▶ _Set exercise_:
Arrange everything below, from the line containing "Task: Toggle the" down to the line containing "tap(100, 16)", as a Markdown table with the columns No. and Line, giving each line its row number and leaving out blank lines.

▶ _Supplied information_:

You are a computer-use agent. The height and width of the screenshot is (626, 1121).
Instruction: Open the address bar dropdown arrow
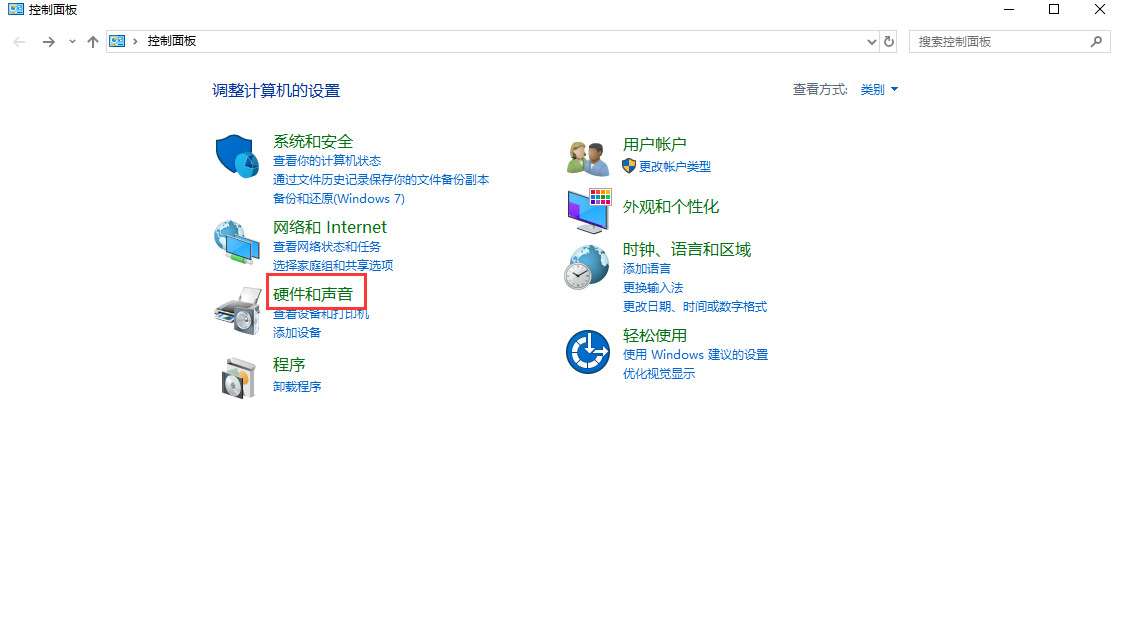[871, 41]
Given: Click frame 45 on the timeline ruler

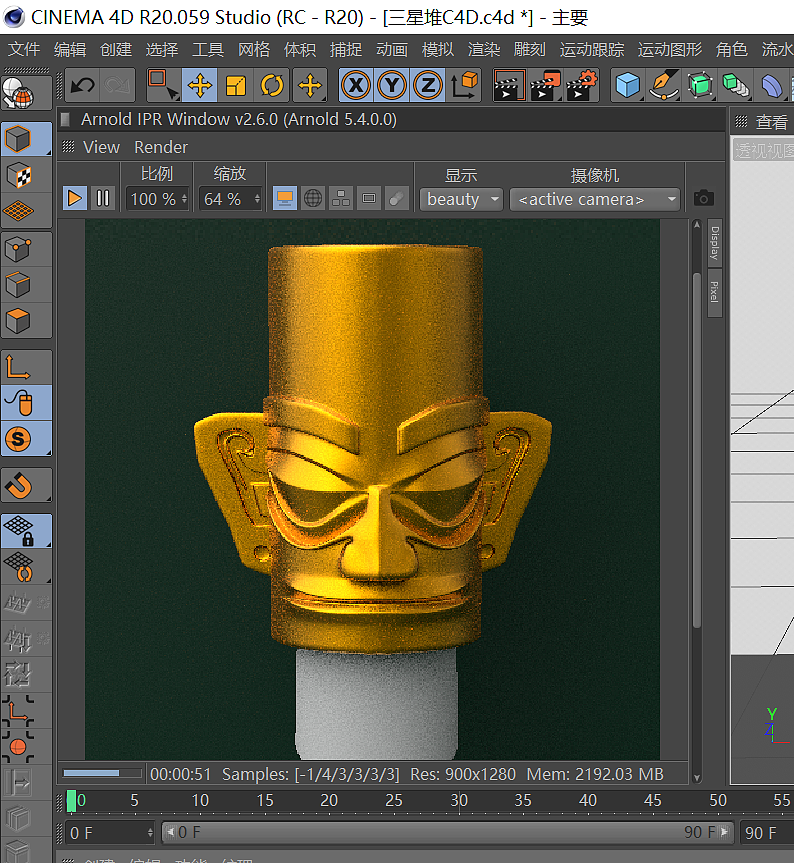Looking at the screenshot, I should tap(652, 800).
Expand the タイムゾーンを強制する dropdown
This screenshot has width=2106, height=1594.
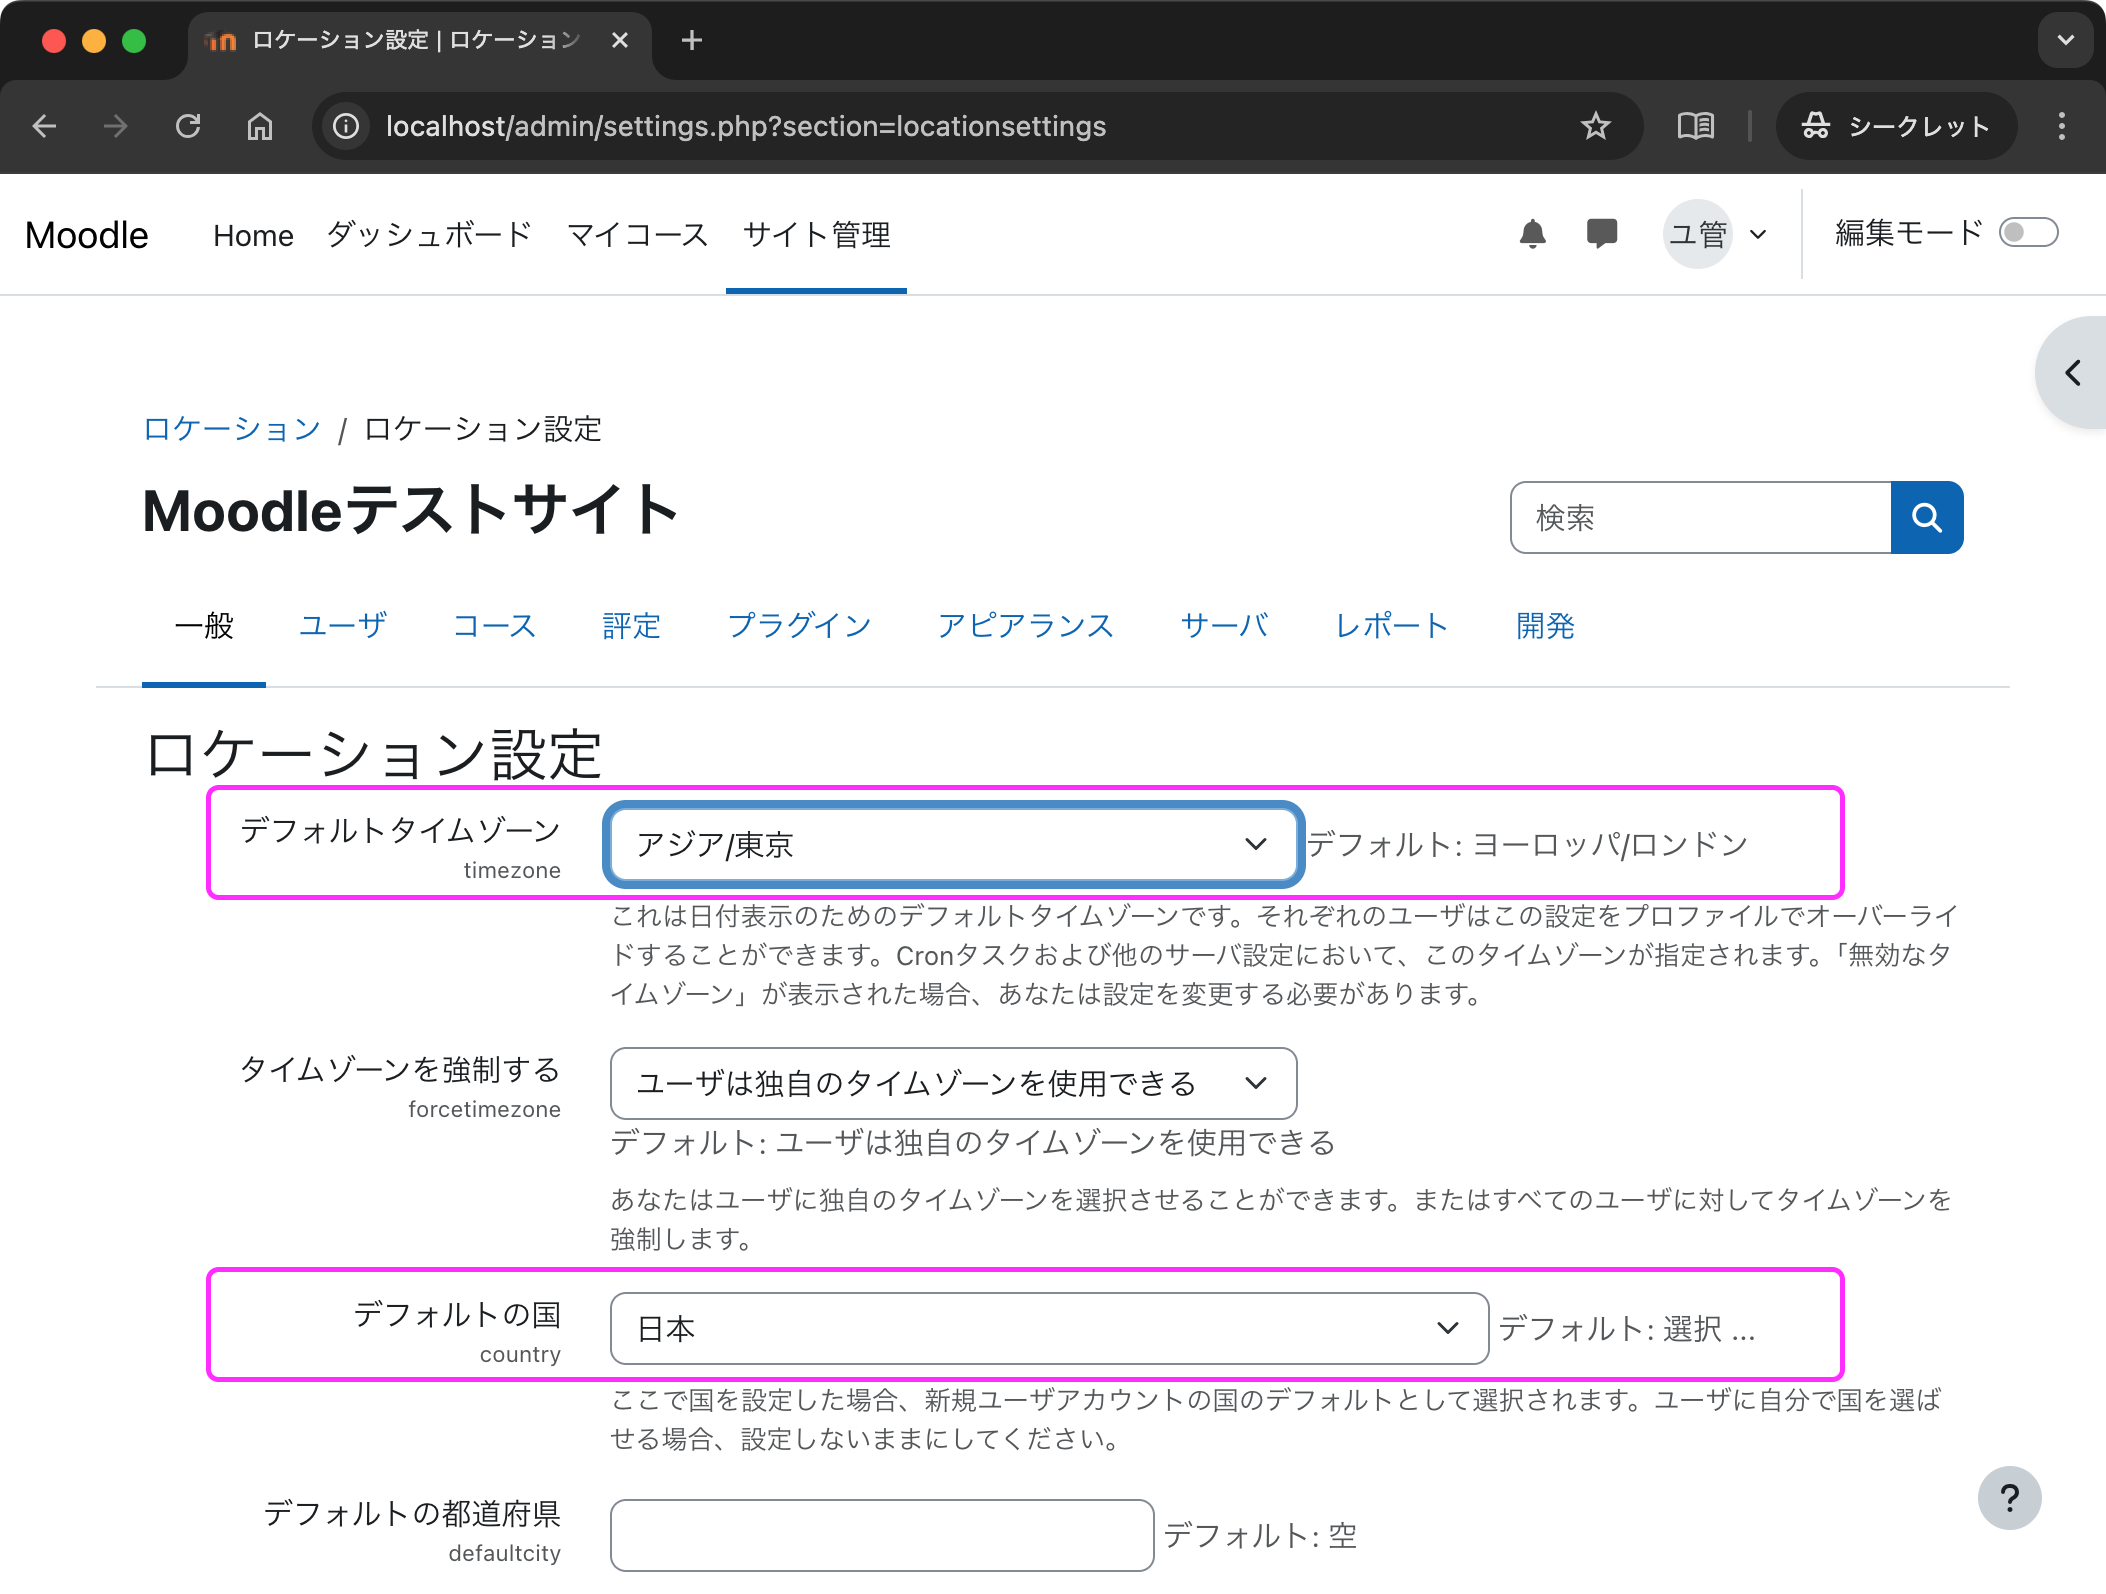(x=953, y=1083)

---

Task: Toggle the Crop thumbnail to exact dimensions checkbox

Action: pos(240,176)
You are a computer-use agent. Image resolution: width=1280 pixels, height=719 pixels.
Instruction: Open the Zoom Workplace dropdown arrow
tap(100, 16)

▶ _Answer to the problem_:
| No. | Line |
|---|---|
| 1 | Task: Toggle the Crop thumbnail to exact dimensions checkbox |
| 2 | Action: pos(240,176) |
| 3 | You are a computer-use agent. Image resolution: width=1280 pixels, height=719 pixels. |
| 4 | Instruction: Open the Zoom Workplace dropdown arrow |
| 5 | tap(100, 16) |